According to our results, the presence of ETBF and E. faecalis was not comparable when stratifying tumor samples based on cancer stages and cancer location.

Despite the noted association with CRC, we did not detect a significant difference in the frequency and copy number of S. gallolyticus and Fusobacterium spp between CRC patients and controls. The association between S. gallolyticus endocarditis/bacteremia and CRC is well established [19]. However, none of our patients had a history of bacteremia/bacterial-endocarditis and this may explain the lack of difference in abundance of S. gallolyticus between two groups. In agreement with our results, Mahmoudvand et al. (2017) reported no association between S. gallolyticus and colorectal cancer in paraffin-embedded biopsy specimens [20]. Only in studies conducted by Abdulamir et al. (2010) and Farajzadeh Sheikh et al. (2020), S. gallolyticus was detected with higher frequency in CRC patients with and without a history of bacterial endocarditis/bacteremia compared to healthy controls [21, 22]. According to Bundgaard-Nielsen et al. (2019) and Viljoen et al. (2015) studies, S. gallolyticus was not detected in any of colorectal tissue samples. Their findings could potentially be explained through ethnic differences in susceptibility to colorectal colonization of S. gallolyticus or geographical differences in S. gallolyticus distribution. Furthermore, these discrepancies may also be related to application of diverse specimens (like fresh frozen tissues, FFPE and stool) and different detection methods (such as qPCR, pyrosequencing, Fluorescence In Situ Hybridization) used for detection of S. gallolyticus [1, 5, 16].

In contrast to previous studies [5, 6, 9, 23], we did not observe a difference in abundance of Fusobacterium spp between CRC patients and controls. Furthermore, Bundgaard-Nielsen et al. (2019) showed that F. nucleatum was distributed equally in tumors, paired normal tissue and diverticula, but significantly less present in adenomas [1]. However, F. nucleatum abundance in CRC patients varied between 13 and 87% in different countries [5, 6, 9, 16, 23, 24]. According to Shariati et al. (2021) and Kashani et al. (2020) from Iran, F. nucleatum was highly abundant in CRC tissues (23 and 68%, respectively) compared to adjacent normal mucosa [16, 24]. Environmental factors such as weight, body mass index, diet, and geographical location may play an active role in bringing about this variation [16].

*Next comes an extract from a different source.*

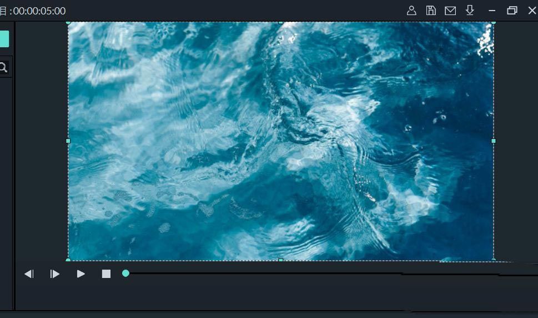Open the mail message icon

click(450, 11)
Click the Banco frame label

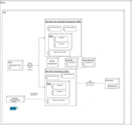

Our study also has several limitations. One of the limitations was the small number of included samples and the use of formalin fixed colorectal tissue specimens. Since formalin fixation causes cross-linking of DNA-tissue protein, which can prevent amplification. Also, DNA fragmentation may occur in formalin fixed tissue, which may limit our ability to detect bacteria [1, 11, 25]. Because all FFPE samples were handled similarly, we do not expect the formalin fixation to affect the observed differences in bacterial load and prevalence between diagnoses. On the other hand, we had a specific focus on the bacterial species E. faecalis, ETBF, S. gallolyticus and Fusobacterium spp. Further studies are need to investigate a potential role of other bacterial species as E. coli and C. septicum, Prevotella and Acinetobacter in CRC.

Conclusions

Our study revealed the higher concentration of E. faecalis and ETBF in FFPE samples of CRC patients than controls. However, additional investigations on fecal and fresh colorectal cancer tissue samples are required to substantiate this correlation.